O lado animalesco da luta e a tatuagem do Scarface
A pergunta cai com naturalidade. Qual é a sensação de estar na jaula. Uma violência gratuita e bela ou uma luta animalesca pela vitória.
“Não vejo mal quando se diz que é algo animal. É. É algo primitivo e essa é uma das belezas. Existem poucas coisas tão primitivas quanto lutar. As outras são comer e as relações sexuais. Estão no nosso ADN, está à flor da nossa pele, é algo animalesco”, realçou. “Lutar está no nosso ADN. Não necessitamos de caçar para comer, mas somos animais. Por muito intelectual que o ser humano se torne, a vertente animalesca está presente no nosso ADN. Esse é o primeiro ponto”, reforçou.
Fixa na primeira pessoa. “Nunca me senti tão vivo como a lutar. E a beleza nos dias seguintes à luta. Tudo é belo no planeta terra. Mesmo o sangue e as nódoas negras. Alimento-me dessa parte grotesca”, desvendou. “A seguir à luta dou mais valor à vida, tudo se torna incrível. E estar lá dentro não dá para replicar”, explicou. Lança um desafio a quem ainda não entrou no octógono. “Todo o ser humano deve, uma vez na vida, fazer uma luta”, desejou.
Define-se como uma pessoa que nunca foi violenta, nem se envolveu em rixas. “Mas adoro a violência dentro da jaula. Não tenho mais oportunidades de sê-lo a não ser ali. É o on e o off” assumiu Pedro Carvalho. “Um lutador é um artista e nós somos artistas”, comparou. “Sou muito introvertido. Aquele Pedro que sobe ao ringue e entra na jaula só eu é que sei o que ele é”, sublinhou, sem dizer quem é.

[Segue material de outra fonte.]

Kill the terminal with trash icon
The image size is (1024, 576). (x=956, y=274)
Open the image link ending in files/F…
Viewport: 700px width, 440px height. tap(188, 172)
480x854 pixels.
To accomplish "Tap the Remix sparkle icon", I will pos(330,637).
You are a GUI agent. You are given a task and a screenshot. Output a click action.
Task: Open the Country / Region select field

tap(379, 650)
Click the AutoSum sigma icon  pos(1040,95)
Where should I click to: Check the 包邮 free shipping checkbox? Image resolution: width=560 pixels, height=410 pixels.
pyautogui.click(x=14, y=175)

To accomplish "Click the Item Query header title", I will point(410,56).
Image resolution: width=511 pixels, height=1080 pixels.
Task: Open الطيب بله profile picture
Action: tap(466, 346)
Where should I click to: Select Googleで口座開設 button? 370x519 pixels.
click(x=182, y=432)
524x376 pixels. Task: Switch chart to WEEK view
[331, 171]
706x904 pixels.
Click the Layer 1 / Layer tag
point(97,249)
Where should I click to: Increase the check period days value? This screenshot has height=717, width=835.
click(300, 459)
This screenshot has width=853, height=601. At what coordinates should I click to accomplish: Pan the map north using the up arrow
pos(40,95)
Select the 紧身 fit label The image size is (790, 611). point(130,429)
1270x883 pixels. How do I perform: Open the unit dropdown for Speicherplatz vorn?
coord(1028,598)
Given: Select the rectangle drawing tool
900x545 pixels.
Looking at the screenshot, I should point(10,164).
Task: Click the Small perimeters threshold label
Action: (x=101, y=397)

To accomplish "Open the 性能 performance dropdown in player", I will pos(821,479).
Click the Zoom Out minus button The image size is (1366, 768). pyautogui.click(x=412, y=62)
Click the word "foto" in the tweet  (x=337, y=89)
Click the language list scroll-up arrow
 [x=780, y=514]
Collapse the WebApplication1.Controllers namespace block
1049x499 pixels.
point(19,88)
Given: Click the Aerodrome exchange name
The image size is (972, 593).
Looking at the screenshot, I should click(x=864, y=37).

O corpo desenhado de músculos está também pintado de tatuagens. “Não são só figuras alegóricas. Tenho o nome dos dois filhos, o significado em Celta. Benjamim (o filho da felicidade) e Carolina (menina doce). São as mais importantes de todas. Tenho o nome da minha mãe na canela, o 18, ano em que comecei a viver o meu sonho e a tatuagem do Scarface, filme do Al Pacino. Tenho um balão onde está escrito “the world is yours” (o mundo é teu)”, assinalou.
Para o fim, hoje, como em outras entrevistas, deixou um desejo para o Benjamim e a Carolina. “Não gostava que os meus filhos lutassem. Se não falarem, eu também não falo, mas se falarem tentarei fazer que sejam melhores que o pai”, disparou.